[Extracted data entries]

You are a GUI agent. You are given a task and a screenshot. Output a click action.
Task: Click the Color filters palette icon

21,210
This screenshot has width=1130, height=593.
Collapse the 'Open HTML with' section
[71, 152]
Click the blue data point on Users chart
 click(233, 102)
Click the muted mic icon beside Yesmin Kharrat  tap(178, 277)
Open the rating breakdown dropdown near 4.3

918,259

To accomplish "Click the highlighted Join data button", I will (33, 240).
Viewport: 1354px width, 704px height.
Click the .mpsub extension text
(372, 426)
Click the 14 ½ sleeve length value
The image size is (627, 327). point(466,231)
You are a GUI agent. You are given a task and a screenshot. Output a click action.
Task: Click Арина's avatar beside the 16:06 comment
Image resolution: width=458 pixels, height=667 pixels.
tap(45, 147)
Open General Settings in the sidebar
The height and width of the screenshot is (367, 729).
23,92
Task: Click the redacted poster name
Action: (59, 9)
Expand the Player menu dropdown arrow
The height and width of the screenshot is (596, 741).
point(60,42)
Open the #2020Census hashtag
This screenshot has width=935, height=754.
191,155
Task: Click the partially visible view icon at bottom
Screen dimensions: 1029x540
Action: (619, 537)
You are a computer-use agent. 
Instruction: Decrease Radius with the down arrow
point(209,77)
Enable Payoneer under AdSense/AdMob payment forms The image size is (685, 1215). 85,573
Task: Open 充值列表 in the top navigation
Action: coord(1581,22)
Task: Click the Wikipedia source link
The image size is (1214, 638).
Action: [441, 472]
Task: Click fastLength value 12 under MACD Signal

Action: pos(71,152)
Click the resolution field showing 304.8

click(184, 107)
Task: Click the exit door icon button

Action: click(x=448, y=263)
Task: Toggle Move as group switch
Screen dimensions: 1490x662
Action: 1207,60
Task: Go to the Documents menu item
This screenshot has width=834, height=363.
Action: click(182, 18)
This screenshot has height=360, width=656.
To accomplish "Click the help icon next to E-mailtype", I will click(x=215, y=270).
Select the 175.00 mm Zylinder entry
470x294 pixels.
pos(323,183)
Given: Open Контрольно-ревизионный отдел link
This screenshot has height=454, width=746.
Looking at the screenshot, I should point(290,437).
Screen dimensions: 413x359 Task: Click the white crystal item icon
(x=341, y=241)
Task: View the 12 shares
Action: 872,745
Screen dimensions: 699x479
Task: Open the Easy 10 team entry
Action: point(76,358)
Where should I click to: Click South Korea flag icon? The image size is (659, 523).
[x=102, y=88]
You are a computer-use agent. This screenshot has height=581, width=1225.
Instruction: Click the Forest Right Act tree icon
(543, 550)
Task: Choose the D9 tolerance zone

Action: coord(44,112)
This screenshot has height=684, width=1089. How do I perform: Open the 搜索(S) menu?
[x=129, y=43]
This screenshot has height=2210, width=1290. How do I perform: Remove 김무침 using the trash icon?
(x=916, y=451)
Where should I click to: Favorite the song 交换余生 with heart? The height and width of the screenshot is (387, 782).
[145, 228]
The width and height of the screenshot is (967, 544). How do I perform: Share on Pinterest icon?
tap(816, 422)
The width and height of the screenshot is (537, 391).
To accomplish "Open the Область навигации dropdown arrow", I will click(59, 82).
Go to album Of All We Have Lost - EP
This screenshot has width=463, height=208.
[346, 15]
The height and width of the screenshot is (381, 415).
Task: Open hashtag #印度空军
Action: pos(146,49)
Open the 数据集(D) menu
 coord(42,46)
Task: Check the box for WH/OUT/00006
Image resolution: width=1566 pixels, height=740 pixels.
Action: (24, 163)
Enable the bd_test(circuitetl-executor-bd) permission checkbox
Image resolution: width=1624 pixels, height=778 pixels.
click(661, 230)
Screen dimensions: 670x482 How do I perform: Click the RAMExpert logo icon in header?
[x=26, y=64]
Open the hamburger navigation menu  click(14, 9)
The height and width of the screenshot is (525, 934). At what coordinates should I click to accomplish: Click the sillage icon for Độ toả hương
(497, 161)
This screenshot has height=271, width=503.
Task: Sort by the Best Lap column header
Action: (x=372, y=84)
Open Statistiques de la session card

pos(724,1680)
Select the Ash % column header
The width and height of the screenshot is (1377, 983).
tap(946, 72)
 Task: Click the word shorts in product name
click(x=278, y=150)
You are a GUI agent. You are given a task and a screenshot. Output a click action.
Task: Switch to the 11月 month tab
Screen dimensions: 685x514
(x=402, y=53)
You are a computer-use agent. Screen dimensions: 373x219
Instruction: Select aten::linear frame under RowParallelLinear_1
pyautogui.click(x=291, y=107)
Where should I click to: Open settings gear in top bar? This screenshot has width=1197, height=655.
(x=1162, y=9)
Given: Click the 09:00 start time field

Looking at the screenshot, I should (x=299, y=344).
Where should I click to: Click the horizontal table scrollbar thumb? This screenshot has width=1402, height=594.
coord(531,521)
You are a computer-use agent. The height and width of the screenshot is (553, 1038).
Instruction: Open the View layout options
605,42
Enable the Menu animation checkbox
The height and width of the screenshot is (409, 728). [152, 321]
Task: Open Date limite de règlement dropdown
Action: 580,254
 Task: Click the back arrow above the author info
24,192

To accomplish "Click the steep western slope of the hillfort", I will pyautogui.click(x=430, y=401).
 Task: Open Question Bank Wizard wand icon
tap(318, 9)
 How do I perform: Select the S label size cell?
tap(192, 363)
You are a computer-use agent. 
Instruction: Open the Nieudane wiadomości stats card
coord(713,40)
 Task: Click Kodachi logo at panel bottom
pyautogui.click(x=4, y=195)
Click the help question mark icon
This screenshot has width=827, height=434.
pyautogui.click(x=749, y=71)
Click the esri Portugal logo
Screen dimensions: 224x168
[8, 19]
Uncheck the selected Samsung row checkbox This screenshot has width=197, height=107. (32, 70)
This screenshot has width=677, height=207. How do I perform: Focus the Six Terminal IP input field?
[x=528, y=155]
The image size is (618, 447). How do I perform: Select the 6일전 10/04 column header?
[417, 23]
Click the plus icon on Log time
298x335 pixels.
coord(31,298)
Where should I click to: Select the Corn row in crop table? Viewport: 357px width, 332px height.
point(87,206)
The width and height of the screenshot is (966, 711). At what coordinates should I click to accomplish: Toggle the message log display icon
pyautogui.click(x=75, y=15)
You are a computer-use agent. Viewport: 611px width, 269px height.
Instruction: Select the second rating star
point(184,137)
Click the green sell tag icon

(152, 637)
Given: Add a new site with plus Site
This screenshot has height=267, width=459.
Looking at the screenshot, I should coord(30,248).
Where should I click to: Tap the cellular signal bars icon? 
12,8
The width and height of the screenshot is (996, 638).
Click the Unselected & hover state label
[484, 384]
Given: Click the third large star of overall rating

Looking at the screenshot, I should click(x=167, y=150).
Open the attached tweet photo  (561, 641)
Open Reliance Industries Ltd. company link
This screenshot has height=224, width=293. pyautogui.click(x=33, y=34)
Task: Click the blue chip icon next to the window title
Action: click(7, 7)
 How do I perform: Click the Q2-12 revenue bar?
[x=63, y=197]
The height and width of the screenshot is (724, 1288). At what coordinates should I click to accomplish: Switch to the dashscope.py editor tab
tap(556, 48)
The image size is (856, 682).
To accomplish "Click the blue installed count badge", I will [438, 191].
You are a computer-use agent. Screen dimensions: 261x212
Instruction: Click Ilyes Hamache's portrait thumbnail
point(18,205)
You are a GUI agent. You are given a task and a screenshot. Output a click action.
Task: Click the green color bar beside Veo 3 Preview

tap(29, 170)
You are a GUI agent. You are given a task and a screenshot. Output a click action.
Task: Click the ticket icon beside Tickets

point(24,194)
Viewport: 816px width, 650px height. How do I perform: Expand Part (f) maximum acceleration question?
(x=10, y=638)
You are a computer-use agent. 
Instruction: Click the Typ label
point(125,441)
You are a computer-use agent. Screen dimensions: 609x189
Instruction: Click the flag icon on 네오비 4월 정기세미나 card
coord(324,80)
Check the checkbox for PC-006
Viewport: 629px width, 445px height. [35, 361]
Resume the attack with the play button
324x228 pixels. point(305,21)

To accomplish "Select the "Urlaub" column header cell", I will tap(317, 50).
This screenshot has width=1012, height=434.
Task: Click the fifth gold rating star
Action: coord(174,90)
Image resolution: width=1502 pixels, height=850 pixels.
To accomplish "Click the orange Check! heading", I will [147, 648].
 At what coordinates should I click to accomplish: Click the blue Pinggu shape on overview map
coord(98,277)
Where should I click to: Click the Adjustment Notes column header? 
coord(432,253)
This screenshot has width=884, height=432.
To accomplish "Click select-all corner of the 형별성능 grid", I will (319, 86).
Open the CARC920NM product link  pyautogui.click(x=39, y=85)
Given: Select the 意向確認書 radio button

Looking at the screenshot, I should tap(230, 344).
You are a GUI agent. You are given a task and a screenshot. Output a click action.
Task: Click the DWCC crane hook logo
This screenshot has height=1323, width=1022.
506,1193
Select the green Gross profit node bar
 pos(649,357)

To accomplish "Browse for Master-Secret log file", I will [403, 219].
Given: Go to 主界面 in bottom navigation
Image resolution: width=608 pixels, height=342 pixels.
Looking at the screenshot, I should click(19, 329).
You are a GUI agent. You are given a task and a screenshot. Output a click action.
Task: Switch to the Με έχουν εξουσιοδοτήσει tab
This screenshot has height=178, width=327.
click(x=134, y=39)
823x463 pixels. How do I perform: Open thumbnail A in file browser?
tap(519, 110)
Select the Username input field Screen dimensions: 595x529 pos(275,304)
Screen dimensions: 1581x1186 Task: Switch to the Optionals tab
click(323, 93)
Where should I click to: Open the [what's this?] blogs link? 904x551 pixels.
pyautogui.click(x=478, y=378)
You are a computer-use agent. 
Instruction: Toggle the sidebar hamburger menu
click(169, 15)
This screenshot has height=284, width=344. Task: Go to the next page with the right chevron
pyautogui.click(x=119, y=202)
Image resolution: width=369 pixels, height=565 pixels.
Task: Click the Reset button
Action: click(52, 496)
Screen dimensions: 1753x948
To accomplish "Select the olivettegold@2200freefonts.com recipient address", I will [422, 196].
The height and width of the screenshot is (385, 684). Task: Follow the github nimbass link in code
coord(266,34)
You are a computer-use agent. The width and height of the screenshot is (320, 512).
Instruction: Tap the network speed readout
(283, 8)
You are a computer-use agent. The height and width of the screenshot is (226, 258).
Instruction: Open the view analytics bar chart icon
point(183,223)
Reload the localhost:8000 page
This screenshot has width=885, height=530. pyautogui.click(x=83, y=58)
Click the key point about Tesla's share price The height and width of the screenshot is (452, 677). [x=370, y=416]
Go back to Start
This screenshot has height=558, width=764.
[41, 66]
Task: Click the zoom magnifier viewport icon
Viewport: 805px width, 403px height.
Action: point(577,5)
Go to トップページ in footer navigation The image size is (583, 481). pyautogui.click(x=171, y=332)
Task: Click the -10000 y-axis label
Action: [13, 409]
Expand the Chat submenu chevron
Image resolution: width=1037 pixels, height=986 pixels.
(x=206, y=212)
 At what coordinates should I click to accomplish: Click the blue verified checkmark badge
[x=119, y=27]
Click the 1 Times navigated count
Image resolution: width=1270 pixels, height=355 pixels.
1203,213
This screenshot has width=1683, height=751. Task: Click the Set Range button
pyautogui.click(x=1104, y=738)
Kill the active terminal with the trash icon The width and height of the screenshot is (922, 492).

## [WORK ORDER]
Out of the data above, give again only the lines starting at the one holding "You are a computer-use agent. Screen dimensions: 373x219" and ending at the one holding "You are a computer-use agent. Viewport: 611px", unchanged.

## [ANSWER TO THIS EXERCISE]
You are a computer-use agent. Screen dimensions: 373x219
Instruction: Select aten::linear frame under RowParallelLinear_1
pyautogui.click(x=291, y=107)
Where should I click to: Open settings gear in top bar? This screenshot has width=1197, height=655.
(x=1162, y=9)
Given: Click the 09:00 start time field

Looking at the screenshot, I should (x=299, y=344).
Where should I click to: Click the horizontal table scrollbar thumb? This screenshot has width=1402, height=594.
coord(531,521)
You are a computer-use agent. The height and width of the screenshot is (553, 1038).
Instruction: Open the View layout options
605,42
Enable the Menu animation checkbox
The height and width of the screenshot is (409, 728). [152, 321]
Task: Open Date limite de règlement dropdown
Action: 580,254
 Task: Click the back arrow above the author info
24,192

To accomplish "Click the steep western slope of the hillfort", I will pyautogui.click(x=430, y=401).
 Task: Open Question Bank Wizard wand icon
tap(318, 9)
 How do I perform: Select the S label size cell?
tap(192, 363)
You are a computer-use agent. 
Instruction: Open the Nieudane wiadomości stats card
coord(713,40)
 Task: Click Kodachi logo at panel bottom
pyautogui.click(x=4, y=195)
Click the help question mark icon
This screenshot has width=827, height=434.
pyautogui.click(x=749, y=71)
Click the esri Portugal logo
Screen dimensions: 224x168
[8, 19]
Uncheck the selected Samsung row checkbox This screenshot has width=197, height=107. (32, 70)
This screenshot has width=677, height=207. How do I perform: Focus the Six Terminal IP input field?
[x=528, y=155]
The image size is (618, 447). How do I perform: Select the 6일전 10/04 column header?
[417, 23]
Click the plus icon on Log time
298x335 pixels.
coord(31,298)
Where should I click to: Select the Corn row in crop table? Viewport: 357px width, 332px height.
point(87,206)
The width and height of the screenshot is (966, 711). At what coordinates should I click to accomplish: Toggle the message log display icon
pyautogui.click(x=75, y=15)
You are a computer-use agent. Viewport: 611px width, 269px height.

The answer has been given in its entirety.